If all goes according to plan, Magic Valley Energy will soon be installing up to 400, 740-foot-tall wind turbines, 485 miles of new roads, miles and miles of transmission lines, and buildings filled with half-ton battery modules on upwards of 197,000 acres at Lava Ridge in southwestern Idaho.
The company is named after a beautiful valley that soon won’t be nearly so magical.
The acreage is equal to 15 percent of Delaware, and the turbines, at 740 feet tall, are larger than the Washington Monument — an appropriate comparison because the project is being advanced in cooperation with a climate-obsessed Biden administration determined to replace fossil fuels with “clean” energy.

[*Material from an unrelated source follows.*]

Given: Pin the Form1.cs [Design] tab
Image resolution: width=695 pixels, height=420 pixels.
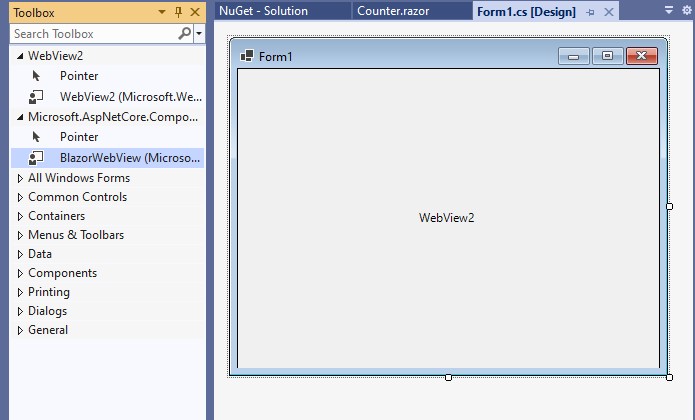Looking at the screenshot, I should 591,11.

For the administration, saving the planet from computer models of manmade climate disasters is far more important than saving land, scenery, habitats, wildlife, and ways of life from the ravages of wind and solar installations.
In fact, the U.S. Fish and Wildlife Service, along with other federal agencies, is preparing to expedite wind and solar permit approvals, no matter the effects on Mother Earth. They’ve even decreed that bald and golden eagles killed by wind turbines are merely “incidental takings” — unintentional losses due to otherwise lawful activities — and thus irrelevant in permitting decisions. Nor do they consider the incomprehensible amounts of mining (in faraway lands with lax environmental standards) required to produce the metals, minerals, and concrete those installations will need.
Disregarding those realities, President Joe Biden wants 25 gigawatts of onshore wind electricity by 2025 and 30 GW of offshore wind by 2030. (For comparison, one gigawatt is the same power as 1.3 million horses).
This notion of “25 by ’25” and “30 by ’30” is catchy. But it’s unlikely to be achieved. The electricity will be there only when the wind unpredictably blows — perhaps 40 hours a week, 2,200 hours a year, for a few hours or days at a stretch. Upwards of 5,000 windmills will be needed for that onshore nameplate capacity and 2,500 turbines more than 850 feet tall with 12 MW of power for the offshore scheme.
There will be opposition. Some 460 U.S. communities have “rejected or restricted” wind and solar projects since 2015, energy analyst Robert Bryce observes. However, it’s much harder to block projects like Lava Ridge because most of that land is federally owned and managed.
The locals are certainly not happy, as the Committee For A Constructive Tomorrow’s Gabriella Hoffman and Fox News’ Jesse Watters learned. This huge Lava Ridge industrial wind facility would be barely two miles from Craters of the Moon National Monument. It would destroy majestic vistas, kill numerous raptors and bats, reduce surface water flow, and impair farming and ranching lifestyles.
Worst of all, the electricity generated at Lava Ridge won’t stay in Lava Ridge or even Idaho. It will be exported — primarily to power-hungry California. The home of Hollywood celebrities and Gavin Newsom already imports more than one-fourth of the electricity it consumes — because leftist elites don’t want coal or gas, or even nuclear or hydroelectric power.
Absent from this controversy, oddly, are those in the green movement. Typically, energy projects such as oil and gas drilling are routinely opposed by environmentalist groups that purport to be “deeply concerned” about sage grouse, fish, snails, and plants. However, in the case of massive, obtrusive, destructive wind-solar-battery-transmission projects like Lava Ridge, all you hear is crickets.
To be fair, wind energy projects aren’t always given a pass by environmentalists. Occasionally it’s a different story, especially if they’re slated to be built in places such as Martha’s Vineyard. This is because their not-in-my-backyard sentiments apply only to their backyards — San Francisco, Sacramento, Chicago, New York City, Washington, D.C. — not to your backyard.
Climate-virtue-signaling, big-city politicians don’t have room for wind turbine and solar panel installations where they can junk up their neighborhoods. They have no desire to see them anywhere nearby. They certainly don’t want warehouses filled with backup battery modules that could burst into chemical-fueled infernos at any moment.
A better plan for them, it appears, is to let others pay the price of their energy fantasies. Urban elites know that those who live in what they derisively call “flyover country” don’t have the votes to stop them. But those who live in Midwestern states do possess the land needed to fulfill these “planet-saving” objectives. Environmental aristocrats view this as a plus and a sure way to earn themselves kudos at their next social gathering when the subject turns to climate change.
It’s a sad situation, but rural folks must prepare for battle. While the odds are high that such projects as Lava Ridge can be stopped, the reliability of the grid and the state of the environment are hanging in the balance. Despite the undeniable detriments, the “green revolution” is coming to your backyard soon.